We have a number of clients based in San Francisco so 6pm Teams calls are a regular occurrence. As we talk, a pair of seagulls that have taken up residence on the roof of Lloyd’s outside our window are keen to contribute loudly.

Friday

I’ve reached an age at which the need to maintain muscle mass has become urgent. 

My goal is always to get to the gym by 7.30am; after that, my willpower wains rapidly. A circuit of cross trainer, rowing machine, upright bike, some free weights and finally – much as I dread it – the plank. I’ve just got time to make it home and have a shower before the first call of the day.

man-dog

Friday is a thinking day. Email traffic is usually lighter, so there’s time to devote myself to projects requiring greater mental bandwidth.
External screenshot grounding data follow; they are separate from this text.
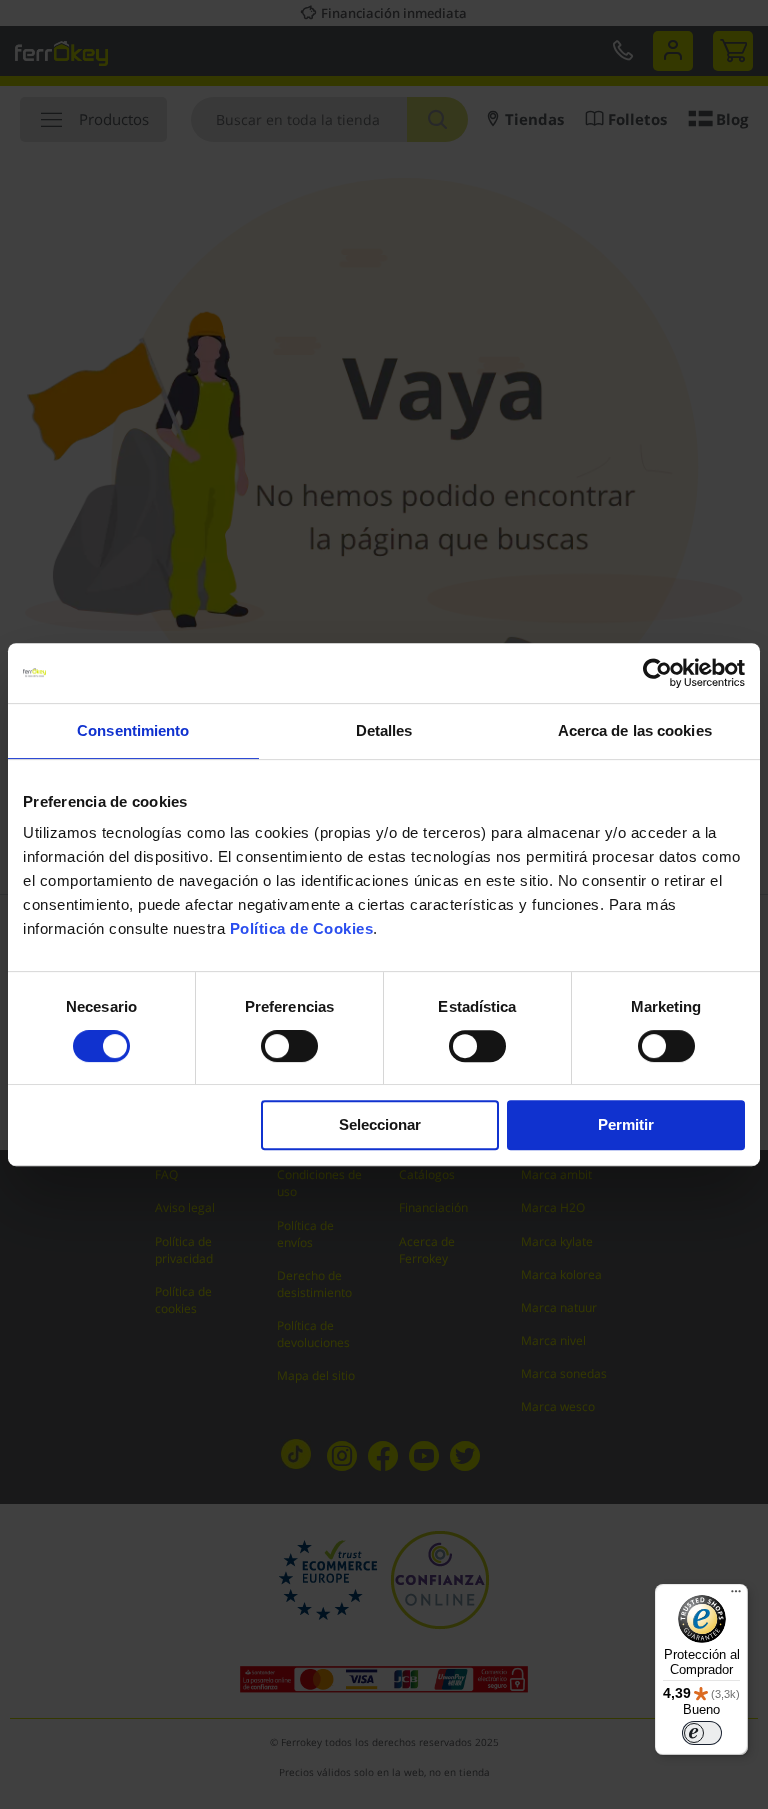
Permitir (626, 1124)
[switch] (289, 1048)
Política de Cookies (302, 928)
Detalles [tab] (384, 730)
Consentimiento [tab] (133, 730)
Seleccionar (380, 1124)
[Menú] (736, 1596)
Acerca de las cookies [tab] (635, 730)
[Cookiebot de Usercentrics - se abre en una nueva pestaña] (657, 673)
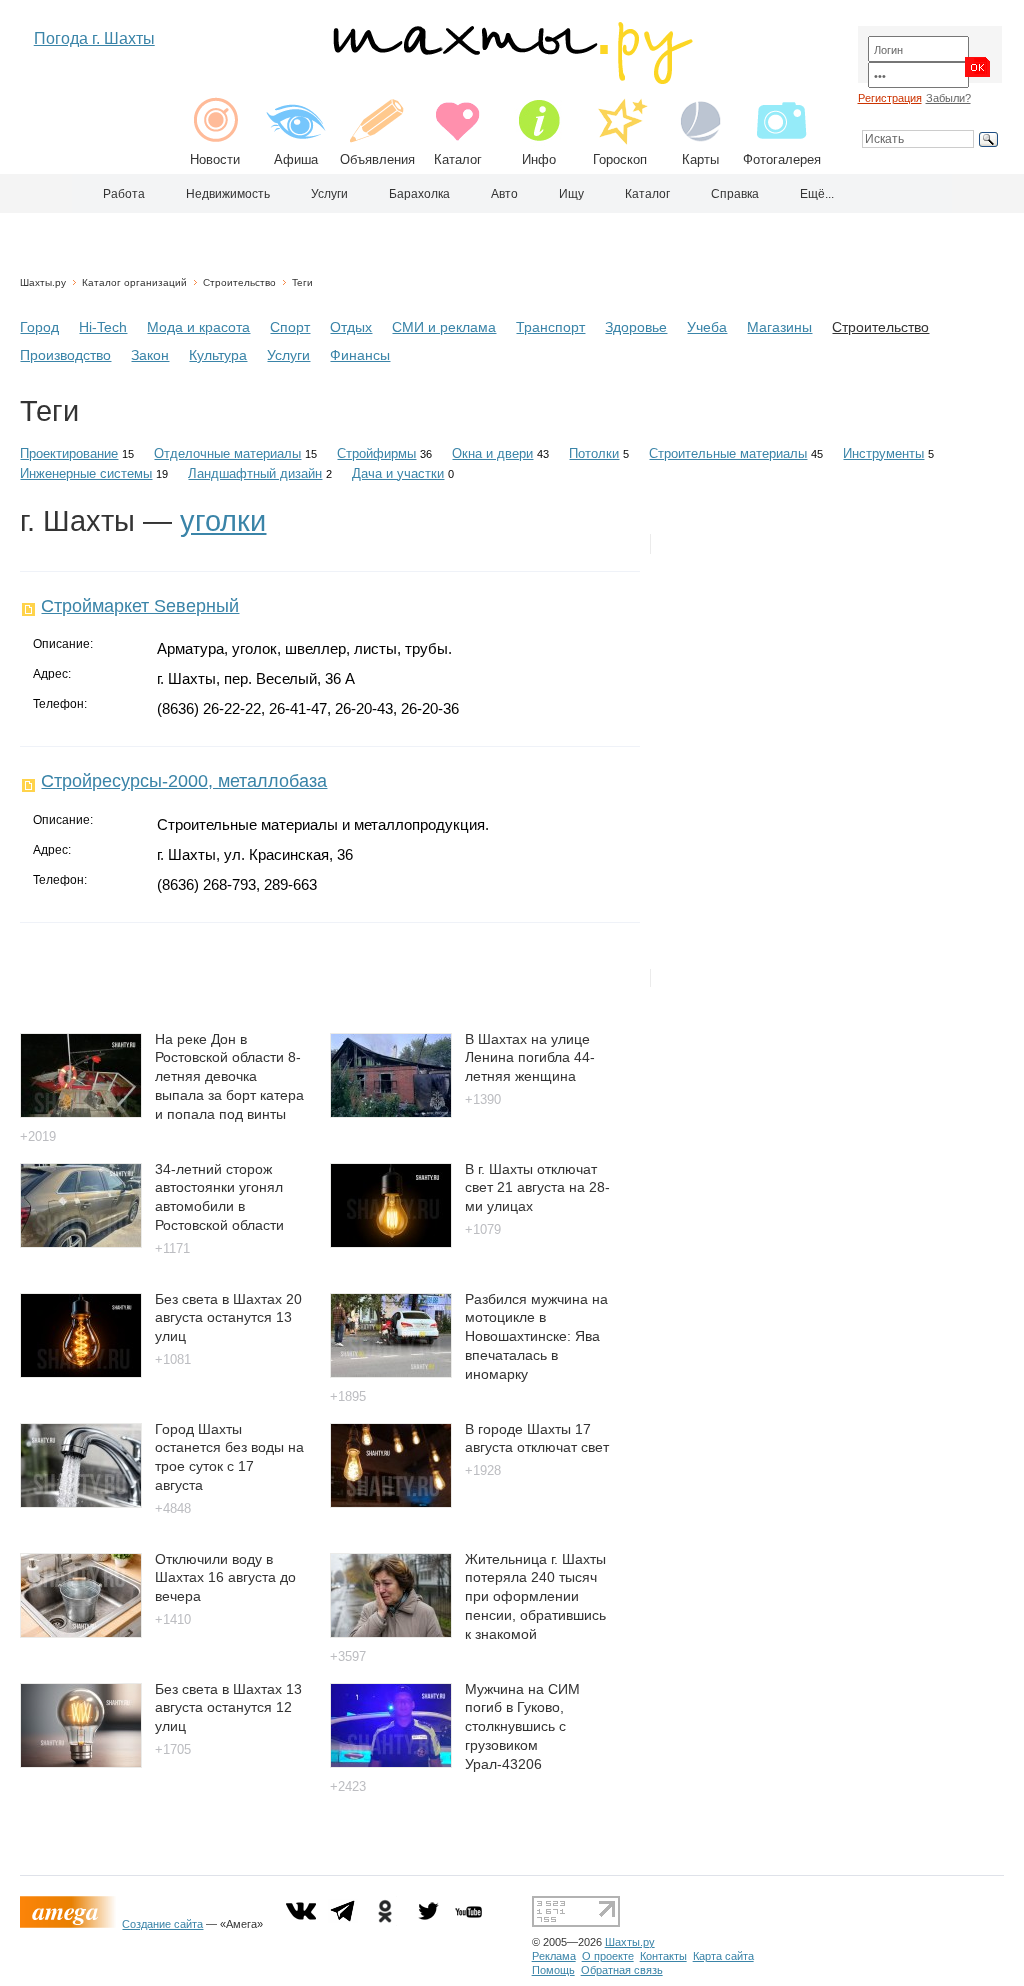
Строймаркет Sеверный (140, 606)
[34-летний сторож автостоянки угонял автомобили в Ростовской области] (81, 1242)
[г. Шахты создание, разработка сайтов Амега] (71, 1924)
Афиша (296, 159)
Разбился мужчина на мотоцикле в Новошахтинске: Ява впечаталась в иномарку (536, 1336)
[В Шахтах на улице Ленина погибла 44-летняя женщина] (391, 1112)
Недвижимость (228, 194)
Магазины (779, 327)
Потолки (594, 453)
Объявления (377, 159)
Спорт (290, 327)
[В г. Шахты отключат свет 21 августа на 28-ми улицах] (391, 1242)
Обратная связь (622, 1970)
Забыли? (948, 98)
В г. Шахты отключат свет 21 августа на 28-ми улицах (537, 1187)
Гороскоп (620, 159)
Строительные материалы (728, 453)
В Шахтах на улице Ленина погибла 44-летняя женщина (530, 1057)
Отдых (351, 327)
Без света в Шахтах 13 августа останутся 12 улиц (228, 1707)
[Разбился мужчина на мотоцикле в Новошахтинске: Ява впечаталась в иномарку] (391, 1372)
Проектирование (69, 453)
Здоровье (636, 327)
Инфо (539, 159)
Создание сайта (162, 1924)
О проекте (608, 1956)
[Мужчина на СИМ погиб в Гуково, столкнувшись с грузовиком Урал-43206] (391, 1762)
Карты (700, 159)
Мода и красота (198, 327)
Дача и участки (398, 473)
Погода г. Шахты (94, 38)
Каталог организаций (134, 282)
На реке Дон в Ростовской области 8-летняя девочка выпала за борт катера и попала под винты (229, 1076)
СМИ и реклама (444, 327)
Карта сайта (723, 1956)
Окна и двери (492, 453)
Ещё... (817, 194)
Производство (65, 355)
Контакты (663, 1956)
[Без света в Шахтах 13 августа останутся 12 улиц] (81, 1762)
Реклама (554, 1956)
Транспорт (550, 327)
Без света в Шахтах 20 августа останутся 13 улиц (228, 1317)
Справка (735, 194)
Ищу (571, 194)
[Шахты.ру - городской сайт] (511, 79)
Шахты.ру (43, 282)
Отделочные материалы (227, 453)
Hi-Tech (103, 327)
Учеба (707, 327)
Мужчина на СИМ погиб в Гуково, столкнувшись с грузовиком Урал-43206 (522, 1726)
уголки (223, 521)
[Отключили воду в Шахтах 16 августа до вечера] (81, 1632)
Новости (215, 159)
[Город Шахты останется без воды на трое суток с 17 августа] (81, 1502)
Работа (124, 194)
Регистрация (890, 98)
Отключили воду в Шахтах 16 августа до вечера (225, 1577)
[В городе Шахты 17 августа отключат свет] (391, 1502)
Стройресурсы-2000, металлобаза (184, 781)
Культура (218, 355)
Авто (504, 194)
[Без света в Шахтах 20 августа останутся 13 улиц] (81, 1372)
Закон (150, 355)
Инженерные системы (86, 473)
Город (39, 327)
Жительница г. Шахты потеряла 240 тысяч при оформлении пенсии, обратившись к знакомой (535, 1596)
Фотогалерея (782, 159)
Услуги (329, 194)
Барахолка (419, 194)
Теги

Walking the dog’s another practical way of focusing my thoughts. 

Today, it’s a 1,500-word article on geopolitical volatility and its impact on the London insurance market. It’s a broad topic so the challenge is one of brevity and focus.

Later, after the last email is sent and Outlook is shut down, my wife and I prepare for the village pop-up pub. Like many villages, the real pub shut five years ago.

When we return home, the dog is snoring contently while my eldest daughter binge watches Bridgerton. I think I’ll follow the dog’s example.